**Requirement:** Without including any pictures, return the records below exactly as written.

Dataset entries
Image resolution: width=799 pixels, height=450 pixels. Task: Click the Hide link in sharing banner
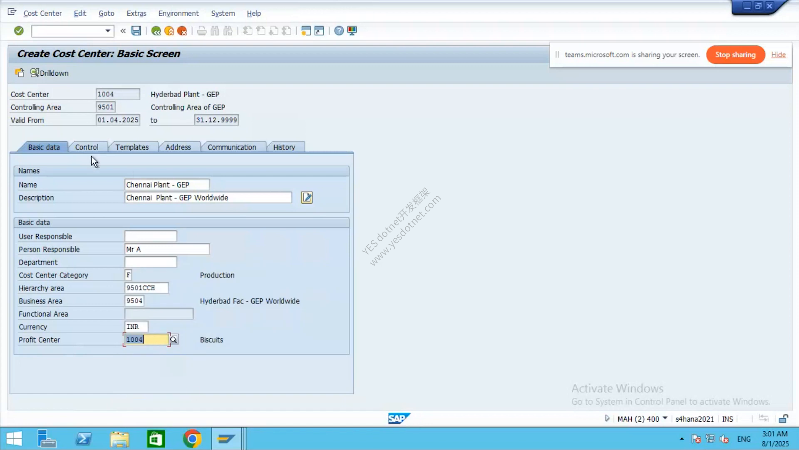778,55
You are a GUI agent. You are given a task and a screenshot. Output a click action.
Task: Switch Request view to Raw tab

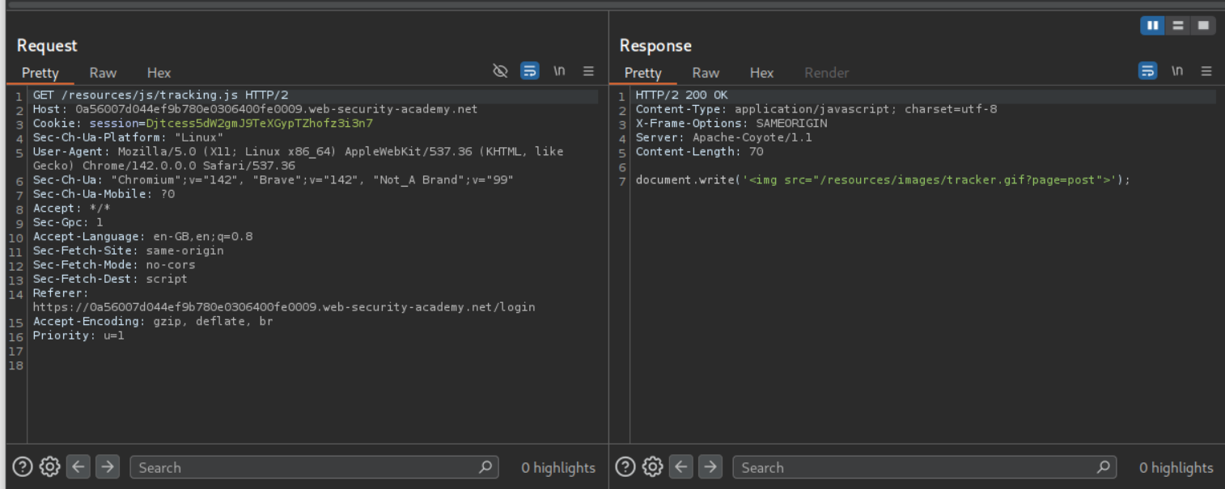tap(103, 73)
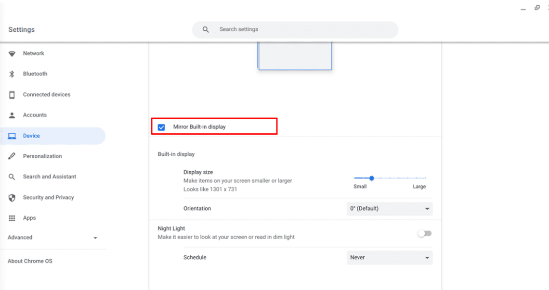The height and width of the screenshot is (290, 549).
Task: Toggle Mirror Built-in display off
Action: pos(161,126)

**Solution for this problem:**
Image resolution: width=799 pixels, height=450 pixels. Task: Click the Hide link in sharing banner
778,55
You are a GUI agent. You are given a task and a screenshot. Output a click action.
Task: Switch Request view to Raw tab

tap(103, 73)
The height and width of the screenshot is (290, 549).
Task: Toggle Mirror Built-in display off
Action: pos(161,126)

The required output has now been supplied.